Teachers are given the freedom to make their own decisions about organization within the family groups. "Rarely does anyone ask permission around here," Quinn says.

The new West Ridge Elementary has computers in every classroom - including art and music.

"It's just one of the tools that we have besides the buddy sitting next to us who can help us with our learning, besides a felt-tip marker, and books. It's one other tool for all of us to use in learning," Quinn says.

The school doesn't have a centralized computer lab. Instead, each teacher has a computer and a bank of terminals for students in the classroom.

All this requires a new style of principal. ve needed to learn some new skills," acknowledges Johnson. "For example, how to manage a process when I can't be there all the time."

On most days, the five key committees meet simultaneously. "Clearly, I can't be in five places at once," Johnson says. "I haven't even mastered being in two places at once - although I've tried.

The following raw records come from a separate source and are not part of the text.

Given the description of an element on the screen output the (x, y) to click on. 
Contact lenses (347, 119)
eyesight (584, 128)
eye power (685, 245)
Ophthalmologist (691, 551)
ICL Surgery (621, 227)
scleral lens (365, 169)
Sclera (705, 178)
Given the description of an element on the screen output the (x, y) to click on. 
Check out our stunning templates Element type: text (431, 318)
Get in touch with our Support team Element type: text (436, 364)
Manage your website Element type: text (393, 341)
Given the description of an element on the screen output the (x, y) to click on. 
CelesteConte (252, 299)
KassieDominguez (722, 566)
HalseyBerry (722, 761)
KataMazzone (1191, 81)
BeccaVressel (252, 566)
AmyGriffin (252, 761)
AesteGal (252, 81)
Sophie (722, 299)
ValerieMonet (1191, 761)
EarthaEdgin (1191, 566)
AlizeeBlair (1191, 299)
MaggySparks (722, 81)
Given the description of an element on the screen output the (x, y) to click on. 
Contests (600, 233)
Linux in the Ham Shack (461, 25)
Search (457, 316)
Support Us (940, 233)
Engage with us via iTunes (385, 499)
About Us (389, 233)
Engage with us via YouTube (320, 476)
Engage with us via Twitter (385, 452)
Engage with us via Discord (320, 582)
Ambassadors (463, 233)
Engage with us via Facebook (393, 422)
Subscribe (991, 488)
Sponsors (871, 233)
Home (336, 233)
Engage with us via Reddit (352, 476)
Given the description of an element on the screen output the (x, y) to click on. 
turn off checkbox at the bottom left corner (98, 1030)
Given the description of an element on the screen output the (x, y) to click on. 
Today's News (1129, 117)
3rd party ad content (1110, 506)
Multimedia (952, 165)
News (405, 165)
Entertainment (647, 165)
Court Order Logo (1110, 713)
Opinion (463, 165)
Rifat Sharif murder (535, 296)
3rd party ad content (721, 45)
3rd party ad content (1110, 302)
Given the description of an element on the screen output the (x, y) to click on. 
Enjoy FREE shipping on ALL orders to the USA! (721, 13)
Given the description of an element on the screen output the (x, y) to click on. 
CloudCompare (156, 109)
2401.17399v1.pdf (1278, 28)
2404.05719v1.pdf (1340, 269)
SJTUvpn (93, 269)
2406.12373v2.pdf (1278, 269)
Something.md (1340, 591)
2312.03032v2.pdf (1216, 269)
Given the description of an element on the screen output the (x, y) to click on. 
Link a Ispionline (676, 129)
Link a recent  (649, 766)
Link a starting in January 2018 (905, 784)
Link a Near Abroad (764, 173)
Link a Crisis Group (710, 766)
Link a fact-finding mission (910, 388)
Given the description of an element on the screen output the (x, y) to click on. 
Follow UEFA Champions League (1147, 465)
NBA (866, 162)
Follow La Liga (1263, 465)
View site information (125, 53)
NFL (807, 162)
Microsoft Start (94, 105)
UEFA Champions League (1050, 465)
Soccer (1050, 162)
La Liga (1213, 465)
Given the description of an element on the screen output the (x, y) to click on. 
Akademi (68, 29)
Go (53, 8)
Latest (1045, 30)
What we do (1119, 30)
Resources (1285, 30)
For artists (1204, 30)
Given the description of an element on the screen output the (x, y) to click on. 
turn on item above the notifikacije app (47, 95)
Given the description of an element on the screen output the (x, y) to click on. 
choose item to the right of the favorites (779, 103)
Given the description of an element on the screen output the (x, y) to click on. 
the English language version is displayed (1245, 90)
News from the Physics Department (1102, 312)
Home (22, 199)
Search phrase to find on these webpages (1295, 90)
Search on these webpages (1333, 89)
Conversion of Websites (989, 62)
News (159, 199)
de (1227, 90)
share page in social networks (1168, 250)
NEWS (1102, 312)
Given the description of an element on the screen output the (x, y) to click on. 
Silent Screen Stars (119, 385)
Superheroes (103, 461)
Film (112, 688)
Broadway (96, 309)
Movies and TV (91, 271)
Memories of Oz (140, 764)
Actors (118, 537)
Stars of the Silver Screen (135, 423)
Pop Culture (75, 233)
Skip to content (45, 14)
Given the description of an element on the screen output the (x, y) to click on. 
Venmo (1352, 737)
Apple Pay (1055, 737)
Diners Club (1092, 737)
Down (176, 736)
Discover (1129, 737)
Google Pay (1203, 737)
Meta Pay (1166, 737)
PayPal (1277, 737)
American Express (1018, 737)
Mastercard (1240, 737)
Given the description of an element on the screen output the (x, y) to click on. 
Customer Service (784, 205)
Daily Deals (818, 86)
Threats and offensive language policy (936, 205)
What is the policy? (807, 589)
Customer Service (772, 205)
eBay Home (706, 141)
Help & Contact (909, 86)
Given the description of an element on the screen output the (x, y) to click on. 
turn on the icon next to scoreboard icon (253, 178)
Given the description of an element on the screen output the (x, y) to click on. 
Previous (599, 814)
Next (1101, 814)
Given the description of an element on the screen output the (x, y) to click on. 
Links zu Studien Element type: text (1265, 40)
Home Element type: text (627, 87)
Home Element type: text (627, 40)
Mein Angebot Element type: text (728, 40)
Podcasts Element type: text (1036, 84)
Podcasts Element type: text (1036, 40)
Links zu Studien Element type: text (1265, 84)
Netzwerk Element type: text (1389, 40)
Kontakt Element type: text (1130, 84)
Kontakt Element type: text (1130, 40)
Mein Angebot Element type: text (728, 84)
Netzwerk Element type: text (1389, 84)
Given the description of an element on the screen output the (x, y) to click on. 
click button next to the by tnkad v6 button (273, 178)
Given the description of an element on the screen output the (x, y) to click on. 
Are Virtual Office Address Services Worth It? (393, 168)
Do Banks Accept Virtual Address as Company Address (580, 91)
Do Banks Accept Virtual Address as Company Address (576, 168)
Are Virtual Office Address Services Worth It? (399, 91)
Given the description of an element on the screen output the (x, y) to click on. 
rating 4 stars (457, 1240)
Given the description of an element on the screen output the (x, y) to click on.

So I need to find ways to exert leadership in a positive way without physically being there all of the time."

It comes down to being willing to give up some of the power. "Some principals don't view sharing responsibility in a positive light," Johnson says. "From my point of view, sharing responsibility is very positive because you get the better minds working on the problem."

The goal at West Ridge is to operate by consensus. "It's really hard for others to envision 40 people coming to consensus," Johnson says. "All I can say, is that in a year and a half, we have not had to move away from that goal."

"During the process of making a decision things are discussed - not only at meetings but with your friends, and in the faculty room, and with the parents," Quinn says. "So that when you're ready to achieve consensus, it happens."

"Some people misunderstand consensus and think that everybody needs to agree," Johnson says. "We don't all need to agree but we need to support the decision. That's an important difference." Part 1 of this series appear-ed on Jan. 6, Part 2 on Jan. 13, and Part 3 on Jan. 21.